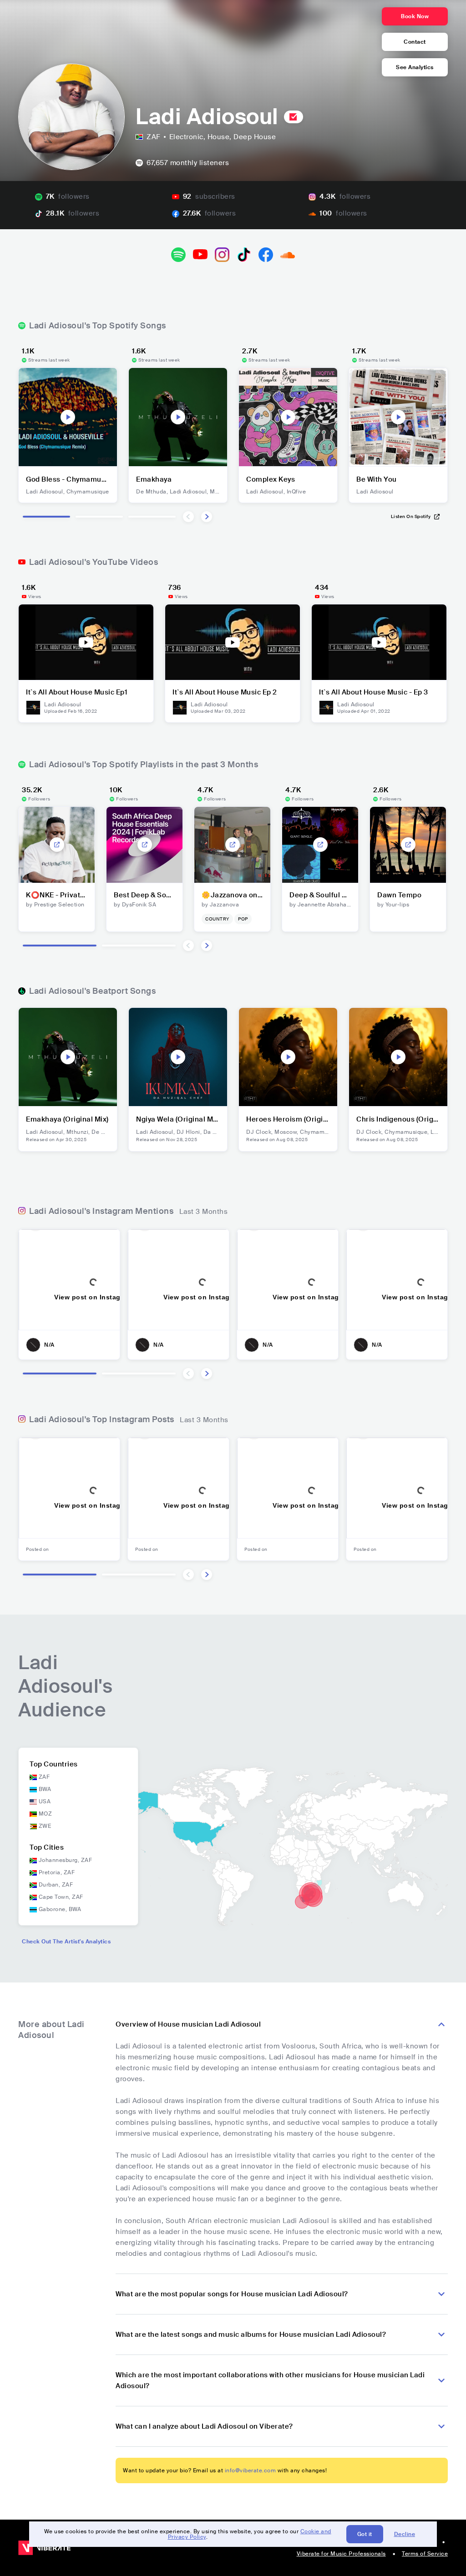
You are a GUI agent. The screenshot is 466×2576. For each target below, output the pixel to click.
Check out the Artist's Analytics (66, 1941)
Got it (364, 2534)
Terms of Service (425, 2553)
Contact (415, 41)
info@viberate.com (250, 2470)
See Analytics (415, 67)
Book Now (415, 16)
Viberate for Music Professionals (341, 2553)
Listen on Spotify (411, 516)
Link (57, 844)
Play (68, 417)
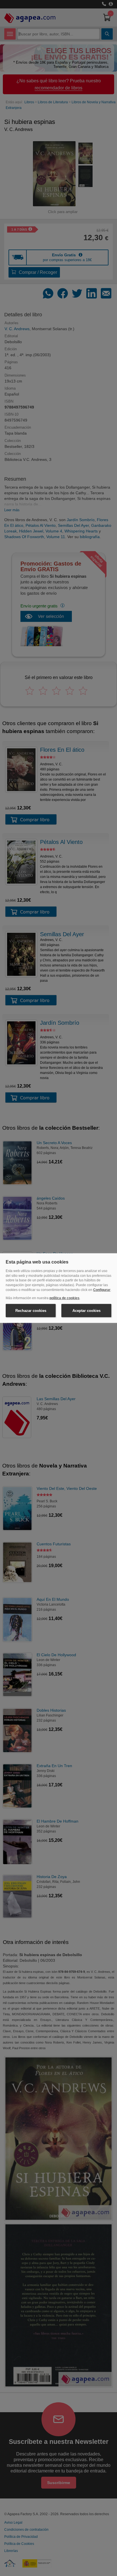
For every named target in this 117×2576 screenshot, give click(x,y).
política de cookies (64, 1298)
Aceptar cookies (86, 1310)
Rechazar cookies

+-------+

Write out exactly, and only, the lines running from the line with "Viberate for Music Professionals (341, 2553)" to the last line above, both included, with all pictures omitted.

Viberate for Music Professionals (341, 2553)
Listen on Spotify (411, 516)
Link (57, 844)
Play (68, 417)
For every named target in this 117×2576 screenshot, give click(x,y).
política de cookies (64, 1298)
Aceptar cookies (86, 1310)
Rechazar cookies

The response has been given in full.